-- EXCERPT PROVIDED follows --
This is the second of a three-part series on a humanitarian trip inside the Russia-Ukraine war taken by 2013 Moody Bible Institute graduate Matt Snyder and his wife, Liliia (Chernytska). Click here to read part one of the series.
During Moody’s spring break March 5–12, Matt Snyder ’13 and his wife, Lily, traveled to the western border of Ukraine after Russia launched an invasion of Lily’s homeland. As you can imagine, the trip was filled with hardship, frustration, and disappointment. But it also spawned a hope-filled solution.
Homes and families ripped apart
Lily was born and raised in Ukraine, and the Snyders lived in western Ukraine before moving to the US in 2020 when Matt was hired to teach Communications at Moody’s Chicago undergraduate campus. They hoped to connect on their trip with Lily’s immediate family, but some have stayed in the capital city of Kyiv, while others are dispersed throughout the country. The Snyders can only keep in touch with them by phone.
-- EXCERPT PROVIDED concluded --
-- STORED DATA follows --
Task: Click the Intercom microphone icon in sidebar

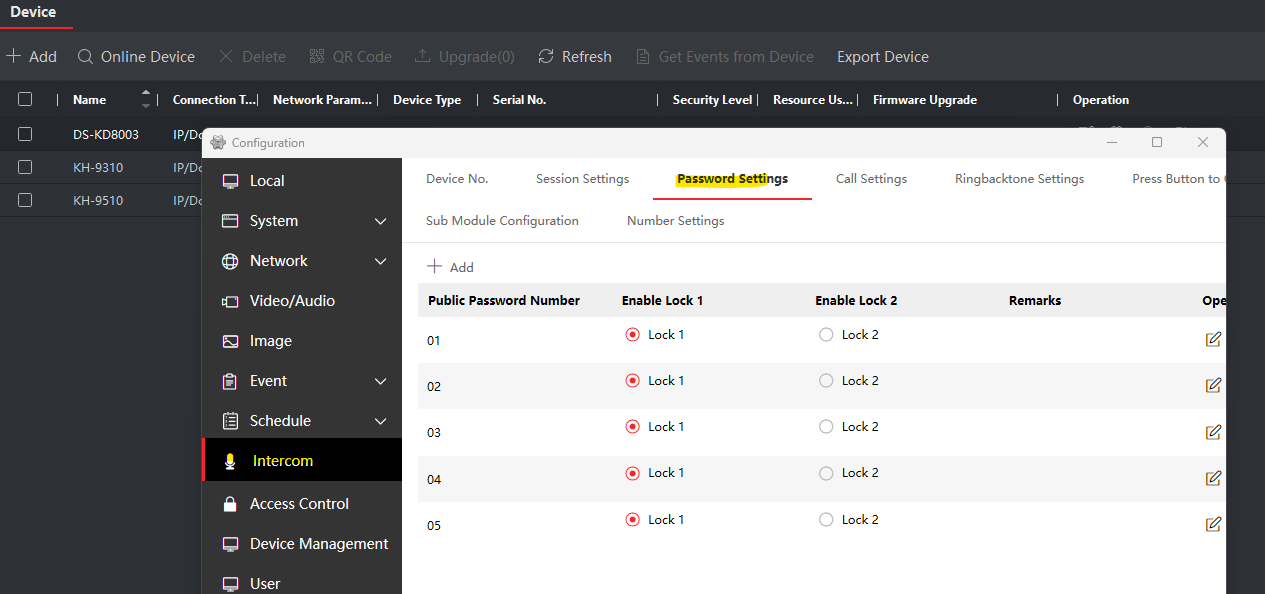Action: pyautogui.click(x=230, y=461)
-- STORED DATA concluded --
▶ CHECK YOUR UNDERSTANDING:
1. In the passage about the Snyders' trip to Ukraine, what year did the couple move to the US?
2. Carry on the passage about the Snyders' trip to Ukraine from its last sentence.
The lines are not needed for these tasks.

▶ ANSWERS:
1. 2020

2.
“None of them is sleeping at home,” Matt reported.
The Snyders also witnessed the emotional devastation sustained by families physically torn apart by the war. Ukrainian men ages 18–60 are prohibited from leaving Ukraine. Most of the refugees that Matt and Lily met and observed were women, small children, teenagers, and the elderly. If families wanted to board buses and trains for safety in Poland and in Western European countries, many had to reluctantly flee without their husbands, fathers, and brothers.
Running into roadblocks
When Matt and Lily first arrived in Poland, Matt planned to deliver people and humanitarian aid across the border in a van purchased for that purpose by Ukrainian friends staying nearby in Mukachevo, Ukraine. But those plans had to be scrapped amid the chaos of the war.
“We picked up the van from a couple who was able to make it out to Warsaw,” Matt said. “During our stay, the van’s documents didn’t go through, so we left it on the Slovakian border to be picked up by someone else at a later date.”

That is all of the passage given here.